Media-Media Asing Soroti Konflik Rempang: Anak-anak jadi Korban, Polisi Menangkapi Warga

Gelora News
facebook twitter whatsapp


GELORA.CO -  Sejumlah media asing menyorot konflik Rempang sementara video-video kericuhan beredar luas di media sosial. Teriakan di antara kerumunan, dan batu-batu melayang sebagai manifestasi kemarahan yang tak terbendung. Langit yang biru tiba-tiba diselimuti oleh gas air mata, menjadikan mata pedih dan pernapasan tersengal. Rempang menghadapi hari-hari yang keras.

Sengketa terkait penggusuran ini telah memanas selama beberapa bulan, setelah pemerintah mengumumkan bahwa 7.500 penduduk Rempang harus pindah ke daratan, sekitar 60 km dari rumah mereka yang berada di pantai. Banyak dari mereka mencari nafkah dari laut, menjual ikan, kepiting, udang, dan makanan laut lainnya yang mereka tangkap secara lokal.

Kantor berita Reuters memberitakan pada Selasa, 12 Septemer 2023, polisi Indonesia telah menangkap 43 orang di Rempang yang dituduh menciptakan kerusuhan dan menyerang polisi selama protes terkait rencana pemindahan masyarakat untuk taman industri bernilai miliaran dolar.

Alasan polisi menangkapi sejumlah warga

Adegan kekerasan pecah pada Senin di Pulau Rempang, yang terletak sekitar 44 km dari Singapura, di mana sekitar 1.000 demonstran berkumpul di depan kantor BP Batam, salah satu pengembang dari Rempang Eco City yang direncanakan.

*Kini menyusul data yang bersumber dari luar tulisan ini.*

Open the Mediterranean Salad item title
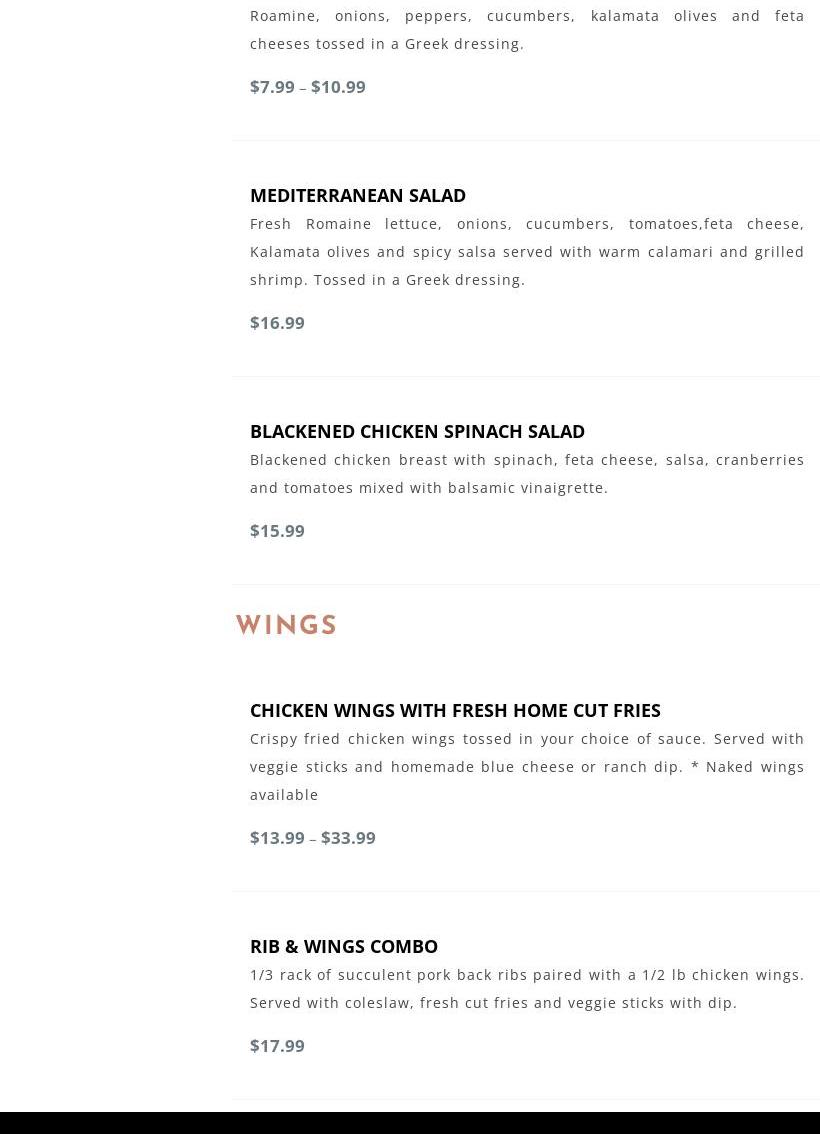pyautogui.click(x=357, y=195)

Video menunjukkan para demonstran melemparkan botol dan batu ke arah polisi serta meruntuhkan pagar, sementara petugas merespons dengan semprotan air dan gas air mata.

Rempang Eco City akan menjadi rumah bagi pabrik yang dioperasikan oleh produsen kaca asal China, Xinyi Glass Holdings Ltd, yang telah berkomitmen untuk membangun pabrik pengolahan pasir kuarsa senilai $11,5 miliar setara dengan sekitar 166,75 triliun rupiah di taman tersebut.

"Kami menangkap mereka karena tindakan merusak dan melawan polisi," kata Pandra Arsyad, juru bicara polisi Kepulauan Riau, menambahkan bahwa para pengunjuk rasa dibubarkan pada sore hari.

Presiden Indonesia Joko Widodo pada hari Selasa mengatakan pemerintah berencana memberikan tanah dan rumah kepada setiap penduduk sebagai kompensasi atas pemindahan.

"Tetapi ini tidak dikomunikasikan dengan baik kepada masyarakat. Jadi, itu menjadi masalah," katanya, merujuk pada protes tersebut.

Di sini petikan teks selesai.